- Exercise prompt -
After finding the line with "Click the Distanced" in the entries below, copy that line and each one after it exactly, through the last line, and omit pictures.

- Source information -
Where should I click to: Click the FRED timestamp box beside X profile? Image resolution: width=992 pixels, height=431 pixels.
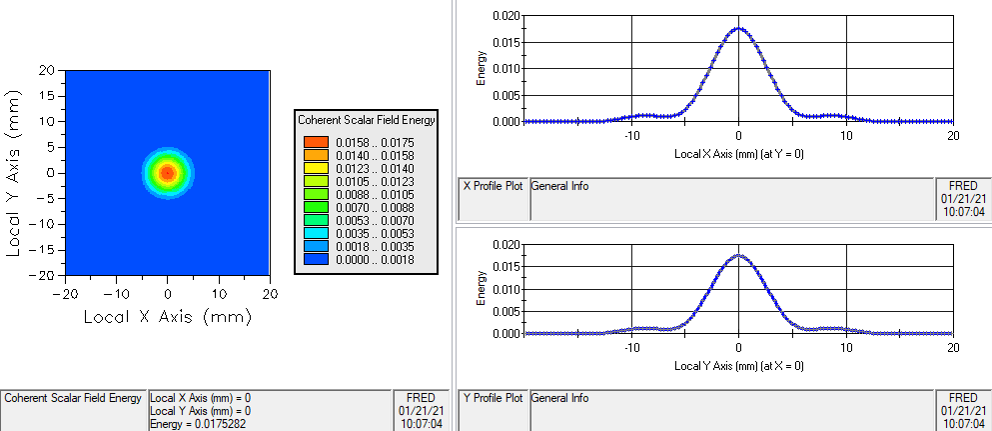(x=963, y=199)
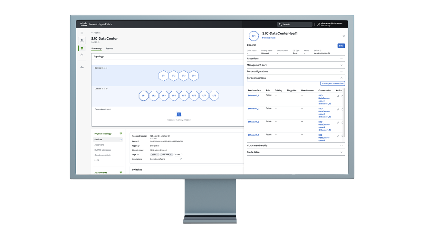This screenshot has width=424, height=238.
Task: Toggle Physical topology visibility icon
Action: 120,133
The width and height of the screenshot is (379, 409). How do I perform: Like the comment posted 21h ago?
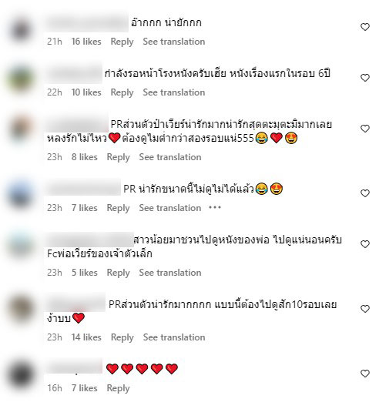click(x=365, y=27)
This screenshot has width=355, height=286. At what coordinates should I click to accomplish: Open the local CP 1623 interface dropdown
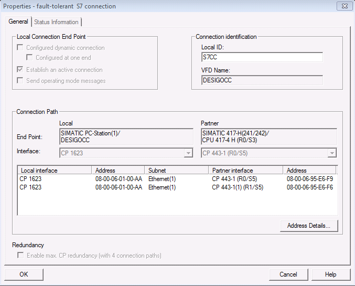click(x=188, y=153)
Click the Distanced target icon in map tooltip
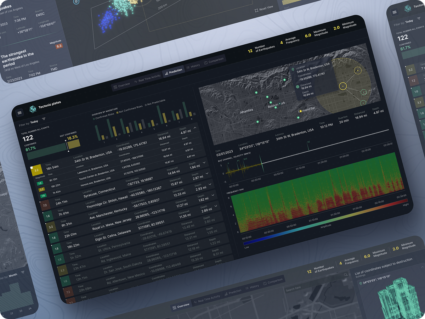425x319 pixels. pyautogui.click(x=297, y=86)
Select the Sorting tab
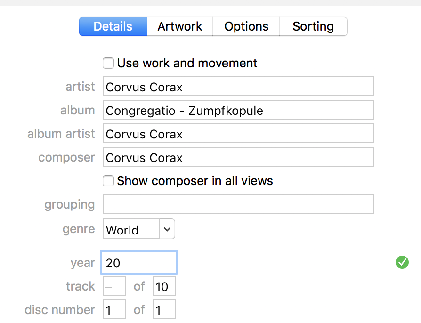Viewport: 421px width, 323px height. pyautogui.click(x=313, y=26)

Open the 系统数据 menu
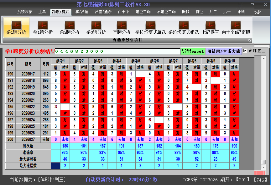24,12

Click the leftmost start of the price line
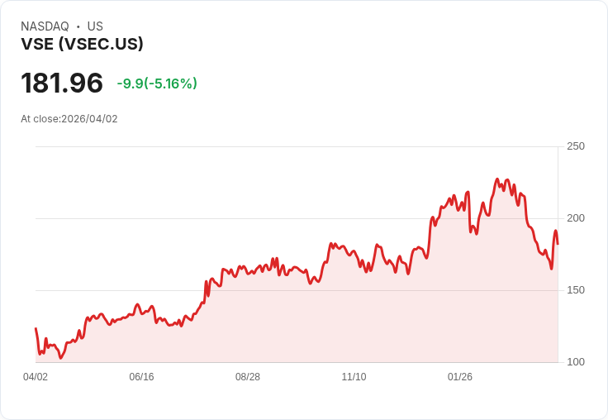tap(36, 329)
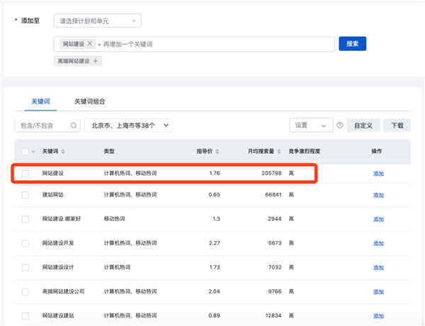Click the search magnifier in filter box

74,125
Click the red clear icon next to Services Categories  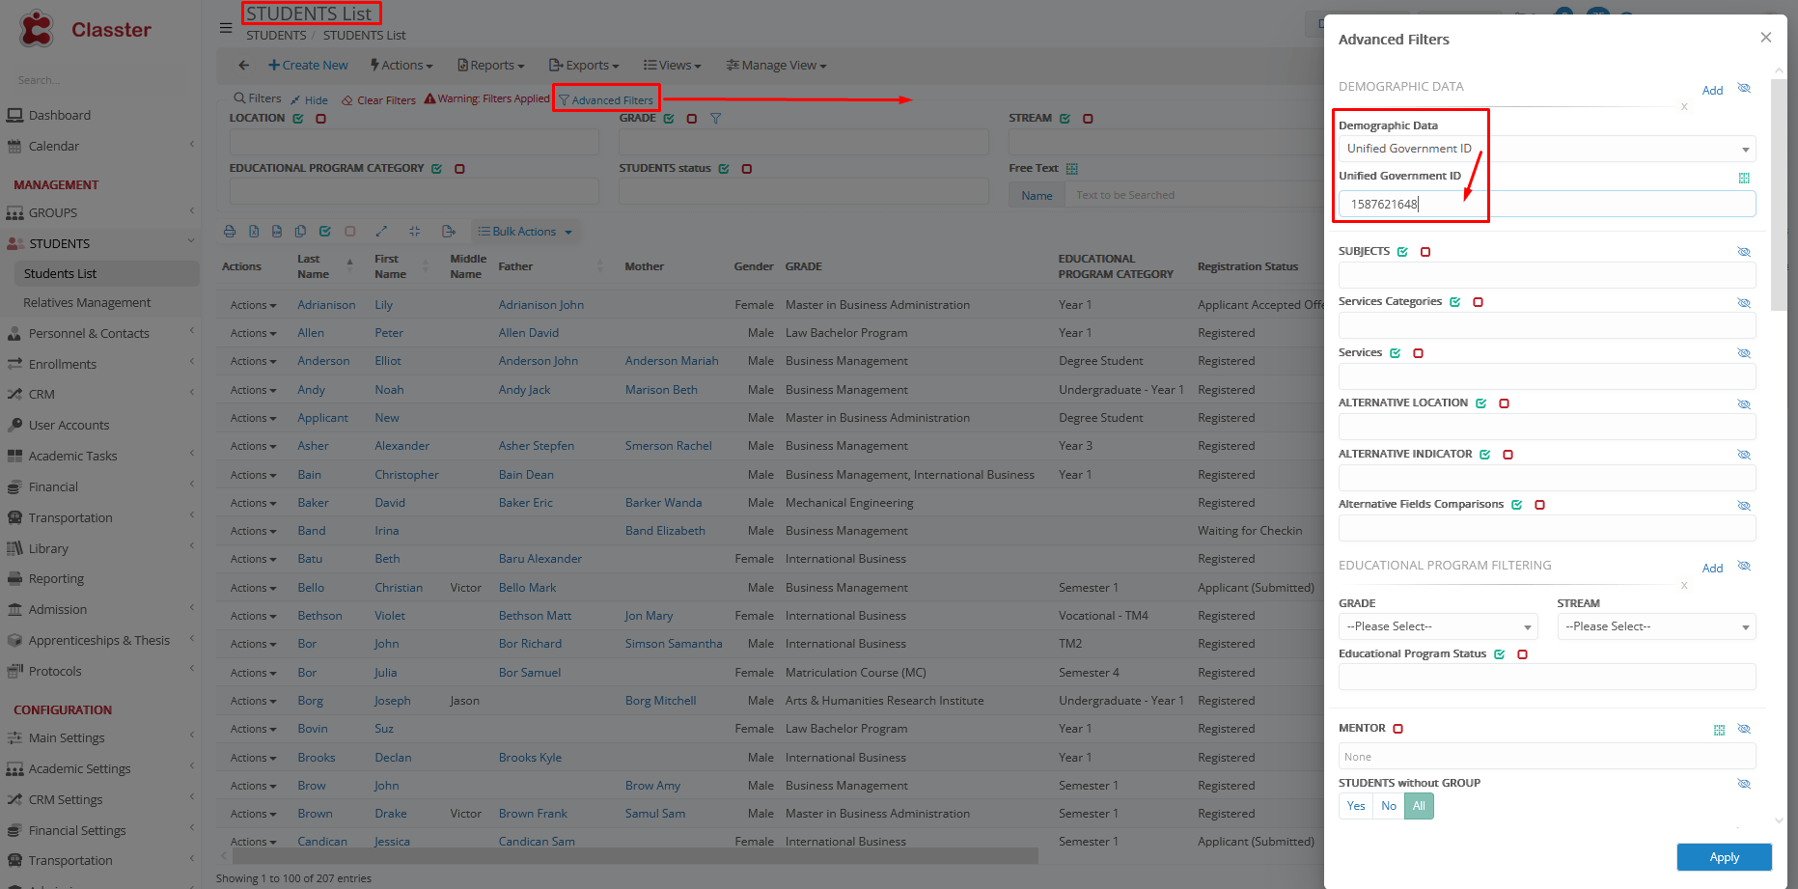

- Written reply -
Click the Distanced target icon in map tooltip
425x319 pixels. pyautogui.click(x=297, y=86)
Select the Sorting tab
Viewport: 421px width, 323px height. pyautogui.click(x=313, y=26)

Open the 系统数据 menu
24,12

Click the leftmost start of the price line
tap(36, 329)
Click the search magnifier in filter box

74,125
Click the red clear icon next to Services Categories  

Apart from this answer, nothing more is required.